Primary testicular lymphoma (PTL) is a rare type of non-Hodgkin lymphoma that starts in the testis. It occurs most often in older men and, in most cases, the tumor type is diffuse large B-cell lymphoma (DLBCL)^[1]. Unlike typical testicular cancers (such as germ-cell tumors), PTL often behaves aggressively and has a tendency to spread to sanctuary sites such as the central nervous system (CNS) and the opposite testis^[2]. Standard management is multimodal, typically including orchiectomy followed by rituximab-based chemo-immunotherapy, with consideration of CNS prophylaxis given the substantial relapse risk^[3]. Recent reviews and guideline-adjacent analyses emphasize the high risk of CNS relapse in PTL and discuss approaches to prophylaxis (intrathecal and/or systemic high-dose antimetabolites) in conjunction with chemo-immunotherapy, though the optimal strategy remains debated.

Case:

A 65-year-old man with benign prostatic hyperplasia and a prior transient ischemic attack presented with a 4-month history of painless right scrotal swelling and induration. Physical examination revealed a firm right testis without overlying erythema. Urinalysis showed no pyuria. Serum alpha-fetoprotein and β-human chorionic gonadotropin were within normal limits; lactate dehydrogenase was mildly elevated at 248 U/L. Scrotal ultrasonography demonstrated a heterogeneous right testicular mass.

With a working diagnosis of right testicular malignancy, the patient underwent right radical orchiectomy. Histopathology confirmed diffuse large B-cell lymphoma of the testis, non-GCB subtype. Positron emission tomography-computed tomography (PET/CT) for staging revealed stage IV disease with osseous marrow involvement at left ilium and right proximal femur. Brain MRI showed no active intracranial lesions. His International Prognostic Index (IPI) score was 3, including age >60 years, Ann Arbor stage IV, ≥2 extranodal sites, corresponding to high-intermediate risk; by the Revised IPI, his risk category suggested an unfavorable prognosis.

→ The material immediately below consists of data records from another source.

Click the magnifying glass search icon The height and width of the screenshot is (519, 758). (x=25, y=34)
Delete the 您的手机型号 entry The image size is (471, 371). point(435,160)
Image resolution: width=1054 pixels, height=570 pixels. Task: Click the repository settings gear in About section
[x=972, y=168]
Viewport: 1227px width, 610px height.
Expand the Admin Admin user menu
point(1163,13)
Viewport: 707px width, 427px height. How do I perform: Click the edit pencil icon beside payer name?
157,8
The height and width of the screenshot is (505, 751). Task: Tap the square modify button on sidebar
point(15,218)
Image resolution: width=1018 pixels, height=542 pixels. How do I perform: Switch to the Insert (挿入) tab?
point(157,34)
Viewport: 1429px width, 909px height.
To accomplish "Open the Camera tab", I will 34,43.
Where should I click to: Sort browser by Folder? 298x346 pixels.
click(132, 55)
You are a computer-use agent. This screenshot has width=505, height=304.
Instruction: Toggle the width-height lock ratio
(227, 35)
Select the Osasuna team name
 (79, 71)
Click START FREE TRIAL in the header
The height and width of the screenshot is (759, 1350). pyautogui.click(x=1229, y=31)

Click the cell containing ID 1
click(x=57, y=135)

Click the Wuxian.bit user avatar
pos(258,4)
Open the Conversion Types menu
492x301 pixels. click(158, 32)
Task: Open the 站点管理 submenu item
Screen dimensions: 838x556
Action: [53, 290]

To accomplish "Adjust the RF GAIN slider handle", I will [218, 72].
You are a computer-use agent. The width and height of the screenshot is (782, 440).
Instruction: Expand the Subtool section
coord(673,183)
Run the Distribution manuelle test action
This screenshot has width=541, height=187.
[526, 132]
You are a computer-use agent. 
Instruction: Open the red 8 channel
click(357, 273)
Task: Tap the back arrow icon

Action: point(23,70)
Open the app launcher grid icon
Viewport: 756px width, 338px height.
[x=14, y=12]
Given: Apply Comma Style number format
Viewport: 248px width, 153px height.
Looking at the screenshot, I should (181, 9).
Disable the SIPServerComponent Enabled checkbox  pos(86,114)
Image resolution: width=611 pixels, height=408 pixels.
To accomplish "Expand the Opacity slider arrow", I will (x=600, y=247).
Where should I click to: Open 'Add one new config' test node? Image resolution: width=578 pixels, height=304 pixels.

The patient initiated R-CHOP (rituximab, cyclophosphamide, doxorubicin, vincristine, prednisone). Given the recognized propensity for CNS dissemination in PTL, he also received triple intrathecal prophylaxis (methotrexate, dexamethasone, and cytarabine). He tolerated the initial cycles without unexpected toxicity.

Conclusion:

PTL most often presents in older men as a painless unilateral testicular mass and is commonly DLBCL of the non-GCB phenotype. Advanced stage at diagnosis and elevated IPI scores portend a poorer prognosis. Multimodal therapy—orchiectomy plus rituximab-based chemo-immunotherapy—remains standard, and CNS prophylaxis is frequently incorporated due to the high relapse risk in sanctuary sites, although the precise optimal strategy continues to evolve. This case underscores the importance of prompt orchiectomy, comprehensive staging (including PET/CT and CNS imaging), risk stratification, and early consideration of CNS prophylaxis in PTL.